The clinical use of ex vivo-expanded T-regulatory cells for the treatment of T-cell-mediated diseases has gained increasing momentum. However, the recent demonstration that FOXP3(+) T-regulatory cells may contain interleukin-17-producing cells and that they can convert into effector cells once transferred in vivo raises significant doubts about their safety. We previously showed that rapamycin permits the ex vivo expansion of FOXP3(+) T-regulatory cells while impairing the proliferation of non-T-regulatory cells. Here we investigated the Th17-cell content and the in vivo stability of rapamycin-expanded T-regulatory cells as pertinent aspects of cell-based therapy.

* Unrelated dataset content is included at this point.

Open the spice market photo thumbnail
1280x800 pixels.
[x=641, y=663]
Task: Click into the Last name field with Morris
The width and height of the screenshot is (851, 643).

T-regulatory-enriched cells were isolated from healthy volunteers and were expanded ex vivo with rapamycin with a pre-clinical applicable protocol. T-regulatory cells cultured with and without rapamycin were compared for their regulatory activity, content of pro-inflammatory cells and stability.


We found that CD4(+)CCR6(+)CD161(+) T cells (i.e., precursor/committed Th17 cells) contaminate the T-regulatory cells cultured ex vivo in the absence of rapamycin. In addition, Th17 cells do not expand when rapamycin-treated T-regulatory cells are exposed to a "Th17-favorable" environment. Rapamycin-expanded T-regulatory cells maintain their in vitro regulatory phenotype even after in vivo transfer into immunodeficient NOD-SCID mice despite being exposed to the irradiation-induced pro-inflammatory environment. Importantly, no additional rapamycin treatment, either in vitro or in vivo, is required to keep their phenotype fixed.


These data demonstrate that rapamycin secures ex vivo-expanded human T-regulatory cells and provide additional justification for their clinical use in future cell therapy-based trials.